*** Data shown

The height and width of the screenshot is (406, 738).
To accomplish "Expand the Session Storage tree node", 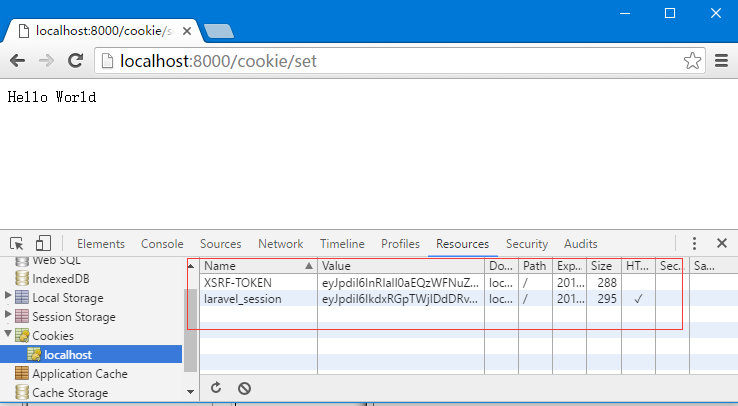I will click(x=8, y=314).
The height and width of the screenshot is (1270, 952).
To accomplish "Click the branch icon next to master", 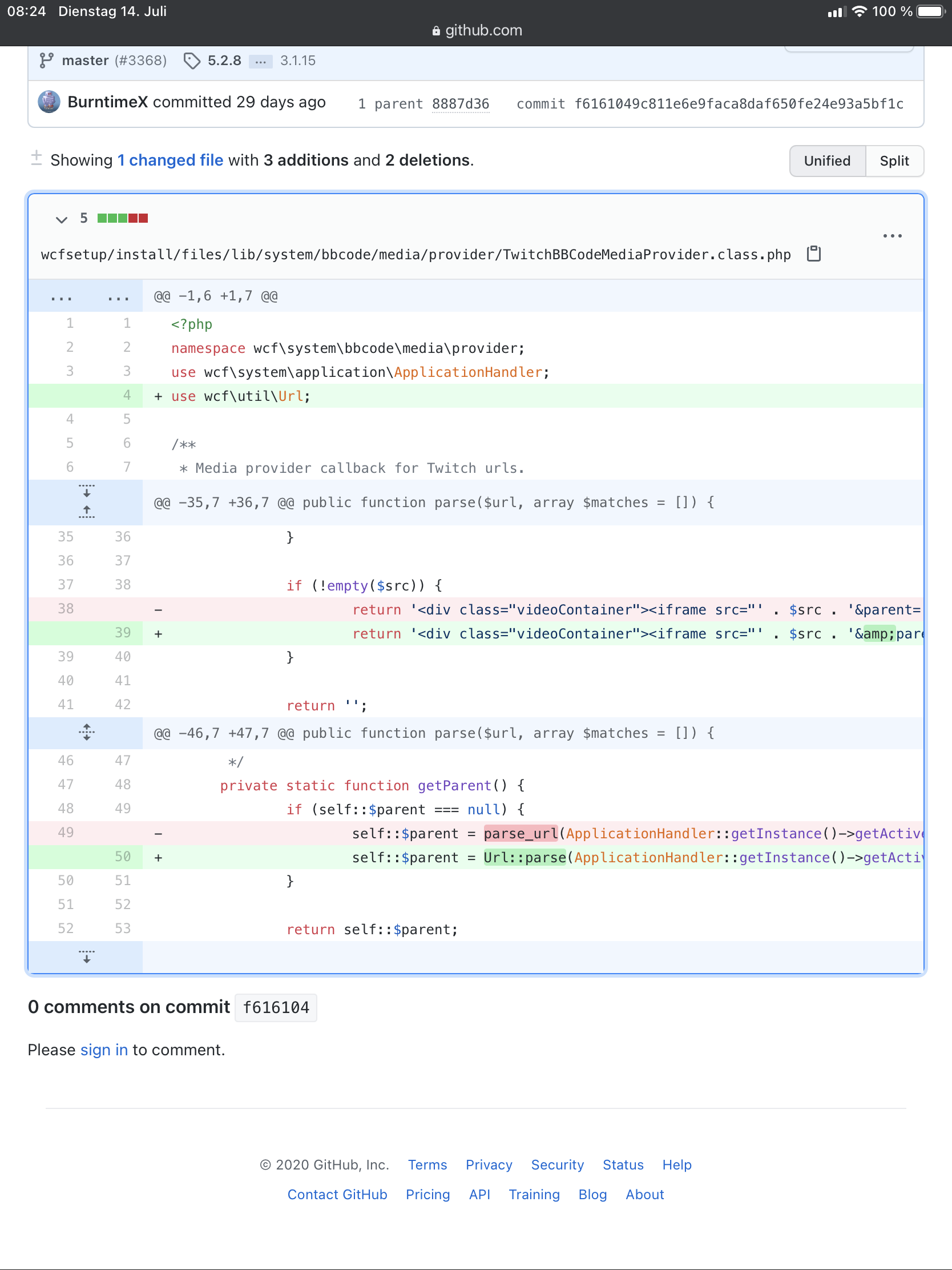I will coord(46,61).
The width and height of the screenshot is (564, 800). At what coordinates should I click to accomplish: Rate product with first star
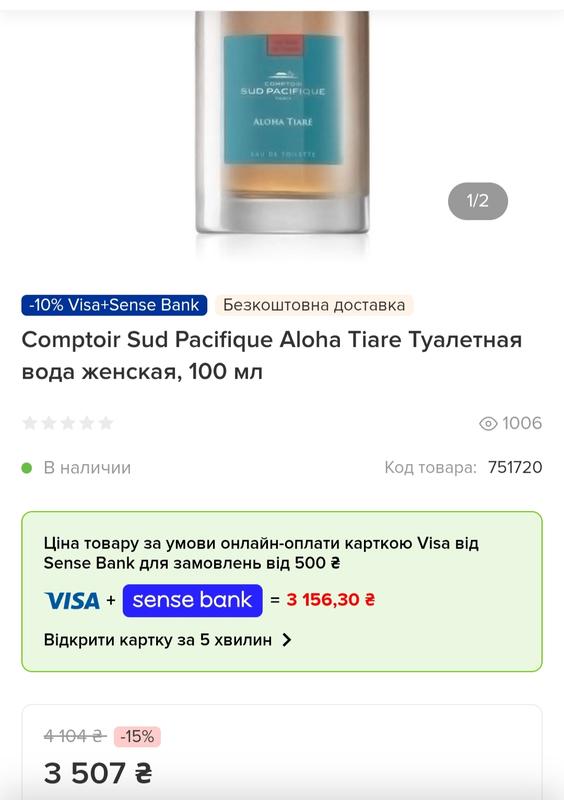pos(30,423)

******

• Requirement
Leaving the pictures aside, write out only the lines from the one containing "The width and" through the end of the material, exactly as they stand.

• Solution for this exercise
The width and height of the screenshot is (564, 800). At what coordinates should I click to accomplish: Rate product with first star
pos(30,423)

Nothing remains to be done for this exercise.